Consider your long-term goals while deciding whether or not to get insurance from a provider. Will you continue to grow your company? If this is the case, you may benefit from a better insurance policy as an owner-operator to demonstrate your track record.
Get to know your deductibles
The deductible has a significant impact on auto insurance costs. A deductible is the sum of money that you must pay for an insured loss. When a natural catastrophe strikes your truck or you find your truck in an accident, the deductible is taken, or “subtracted,” from what your insurer pays toward a claim.
If you choose a high-deductible coverage, ensure that you have enough funds on hand to meet the deductible. For example, if your general liability coverage has a $4,000 deductible, your rates will be significantly lesser than a similar plan with an $800 deductible.
In rare situations, you may be able to adjust your deductible. Take special note of any policy modification costs. However, if lowering your deductible costs only a few dollars each month, it may be worthwhile to avoid getting to spend your own money on any liabilities.
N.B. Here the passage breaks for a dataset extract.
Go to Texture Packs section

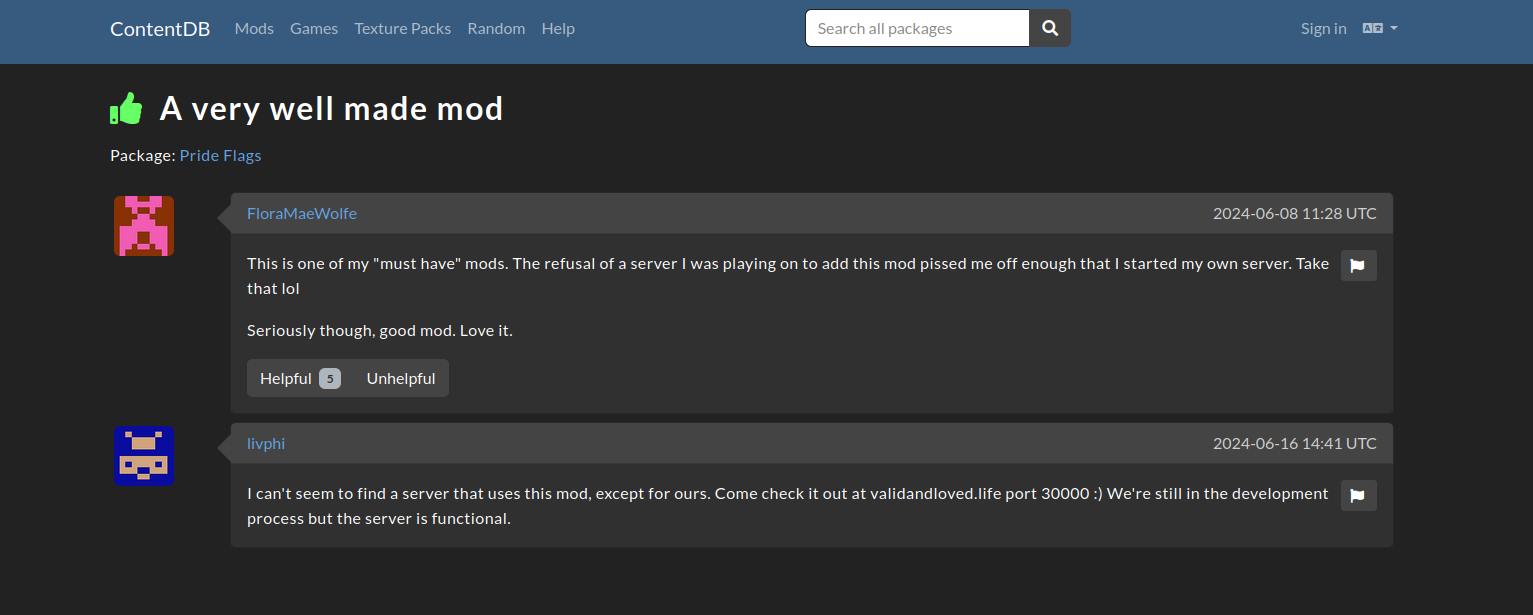[402, 28]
Don’t overlook the claim settlement ratio
Many owner-operators overlook the importance of examining the claim settlement ratio, which is a big oversight. When purchasing truck insurance, you should know how their clients rate them in aspects of claiming services and customer engagement. Here are two main reasons why the claim settlement percentage matters:
Assess the insurer’s credibility
Truck insurance is an expensive undertaking. To reap the benefits of the coverage, you must invest a big number of premiums over a long period of time. So, if your reimbursement request is denied for any cause in the future, it might harm your company’s financial plan significantly. The settlement ratio is a rather accurate measurement tool that can tell you how authentic insurance is reliable. A ratio of 90-95% indicates that the coverage is appropriate for you.
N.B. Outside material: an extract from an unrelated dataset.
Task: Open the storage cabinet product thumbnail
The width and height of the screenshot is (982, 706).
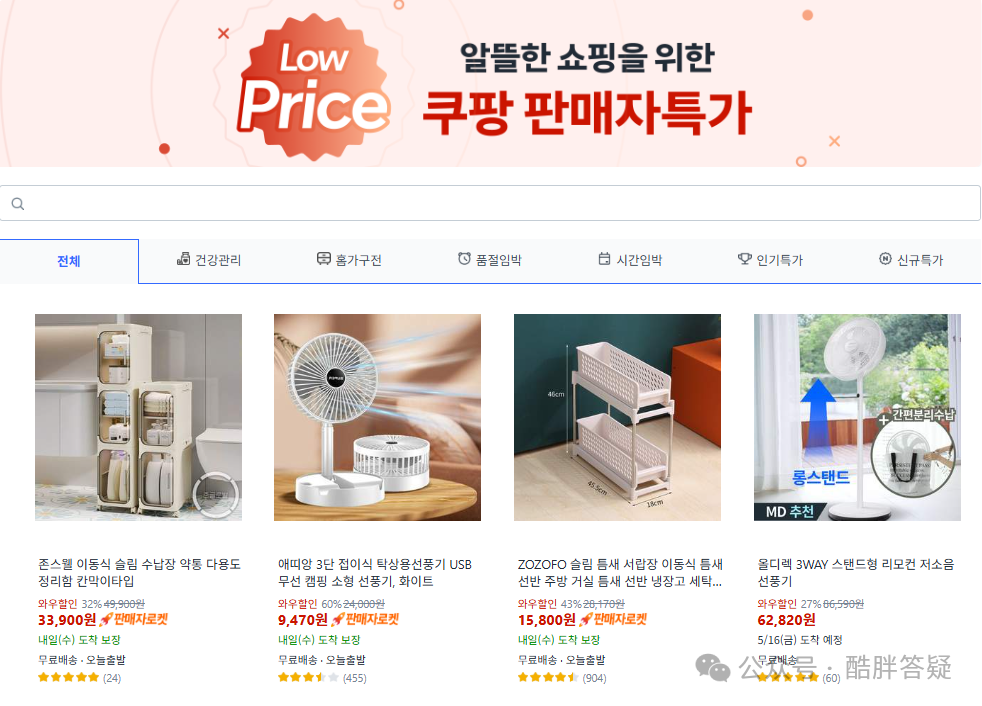Action: [x=138, y=417]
Gives you peace of mind concerning your dependent company’s financial future
Monitoring the truck plan claim settlement ratio is critical to ensuring your business’s financial stability. The denial of an insurance claim is the very last thing you would want to deal with following the unexpected financial strain of your damaged asset (your truck) or the third-party loss (if involved in an accident) of a family member. It is your responsibility as a customer to ensure that your years of hard work don’t go in vain. When purchasing insurance, the settlement ratio might assist you to make the best option.
Commercial truck insurance is a necessary expense for an owner-operator, but you can minimize these risks and expenses by understanding the dos and don’ts. In addition to what you need, your driving history should be clean, and your credit should be excellent. Moreover, it never kills to glance around from time to time. Discuss any reductions you may be entitled to with your truck insurer on a regular basis.